Film franco-italo-libano-qatari, durée 1 h 23 min, sortie le 26 avril 2023
Beyrouth sous un soleil de plomb, un homme d’une trentaine d’années marche au milieu de la rue déserte et crie « fer, cuivre, batteries » dans l’espoir de récupérer des métaux qu’il pourra revendre. C’est Ahmed, un réfugié syrien qui a fui la guerre, il porte d’ailleurs en lui les stigmates du conflit, son corps est, comme le dit son médecin, « parsemé de métal ».
À l’intérieur d’un appartement cossu, une jeune femme s’occupe d’un vieil homme grabataire. C’est Mehdia, une réfugiée éthiopienne sans titre de séjour qui a fui la misère et qui travaille au service d’une famille libanaise de la petite bourgeoisie. On comprend rapidement qu’elle n’est pas libre de ses mouvements. Elle n’a pas le droit de sortir, elle s’est d’ailleurs fait confisquer son passeport par sa patronne… elle est ce qu’on appelle une esclave « moderne ».
Heureusement Ahmed et Mehdia sont amoureux l’un de l’autre mais la vie est difficile pour ces deux êtres d’infortune.
Au Liban, la pauvreté, la xénophobie et la surexploitation
Wissam Charaf dépeint le Liban, son pays, comme difficile et dangereux. Difficile pour plusieurs raisons : parce que la vie est chère à cause d’une très forte inflation, ce qui plonge beaucoup de gens dans la pauvreté. Difficile aussi parce qu’il y a du racisme envers les réfugiéEs et particulièrement les réfugiéEs syriens qui sont abandonnés dans des camps transformés en bidonvilles. Le racisme est aussi présent entre les différentes communautés, la famille de Mehdia lui reproche d’être avec un Syrien alors qu’elle aurait pu trouver un Libanais ou un Éthiopien. Il y a bien évidemment les rapports de classes entre les dominants et les dominéEs.

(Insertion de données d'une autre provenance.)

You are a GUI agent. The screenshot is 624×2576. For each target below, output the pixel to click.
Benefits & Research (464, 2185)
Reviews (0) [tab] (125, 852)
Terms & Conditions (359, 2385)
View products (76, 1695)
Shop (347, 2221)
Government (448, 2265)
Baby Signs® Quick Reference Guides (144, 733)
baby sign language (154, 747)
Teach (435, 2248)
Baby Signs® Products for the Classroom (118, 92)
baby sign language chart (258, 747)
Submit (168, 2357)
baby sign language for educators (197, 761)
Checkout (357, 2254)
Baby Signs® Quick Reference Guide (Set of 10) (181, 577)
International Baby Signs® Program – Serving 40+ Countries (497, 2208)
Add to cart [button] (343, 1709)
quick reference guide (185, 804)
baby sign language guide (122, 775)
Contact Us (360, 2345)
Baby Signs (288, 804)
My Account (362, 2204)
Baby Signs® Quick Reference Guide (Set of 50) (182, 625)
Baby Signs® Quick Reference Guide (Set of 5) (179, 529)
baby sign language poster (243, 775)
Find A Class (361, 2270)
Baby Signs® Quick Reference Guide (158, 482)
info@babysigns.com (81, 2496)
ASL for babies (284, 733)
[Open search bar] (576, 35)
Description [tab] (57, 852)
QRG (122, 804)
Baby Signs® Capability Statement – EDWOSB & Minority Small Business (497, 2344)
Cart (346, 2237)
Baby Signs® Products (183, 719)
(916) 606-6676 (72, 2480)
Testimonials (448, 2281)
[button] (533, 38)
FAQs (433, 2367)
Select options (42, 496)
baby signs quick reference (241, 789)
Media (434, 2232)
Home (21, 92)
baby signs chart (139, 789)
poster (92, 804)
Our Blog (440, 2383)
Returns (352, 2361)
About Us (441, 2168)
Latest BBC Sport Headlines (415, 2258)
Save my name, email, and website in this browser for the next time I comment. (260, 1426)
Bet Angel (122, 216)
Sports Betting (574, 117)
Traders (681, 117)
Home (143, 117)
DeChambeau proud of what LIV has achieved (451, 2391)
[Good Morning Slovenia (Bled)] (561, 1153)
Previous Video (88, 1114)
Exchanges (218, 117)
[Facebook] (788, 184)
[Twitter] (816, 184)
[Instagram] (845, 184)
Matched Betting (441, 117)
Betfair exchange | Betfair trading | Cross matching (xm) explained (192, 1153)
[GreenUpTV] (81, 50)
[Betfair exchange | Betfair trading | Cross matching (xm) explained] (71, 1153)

Dangereux parce que les plus fragiles sont à la merci soit de familles qui les surexploitent profitant notamment de leur situation irrégulière soit d’organisations mafieuses avec la complicité des autorités et de certains médecins peu scrupuleux qui participent aux trafics d’organes.
Le réalisateur montre un pays dans lequel règne le chacun pour soi, où tout est monnayable, où les oppriméEs s’exploitent entre eux, où il n’y a pas ou trop peu de solidarité.
Un film poétique
Cependant, malgré la dureté du propos, Wissam Charaf parvient à faire un film mélancolique et poétique dans lequel il y a des petites parenthèses pleines d’humanité comme cette scène qui peut paraître anodine, du commerçant qui offre à Ahmed une orange, ce qui nous permet de croire qu’il y a encore un peu d’espoir. Les deux acteurs portent aussi en eux cette poésie, ils sont à la fois très beaux et remarquablement bien filmés. Ils restent dignes tout le long du film.
Dirty Difficult Dangerous est une fiction qui ressemble à une fable onirique où se mêlent quelques éléments burlesques et fantastiques.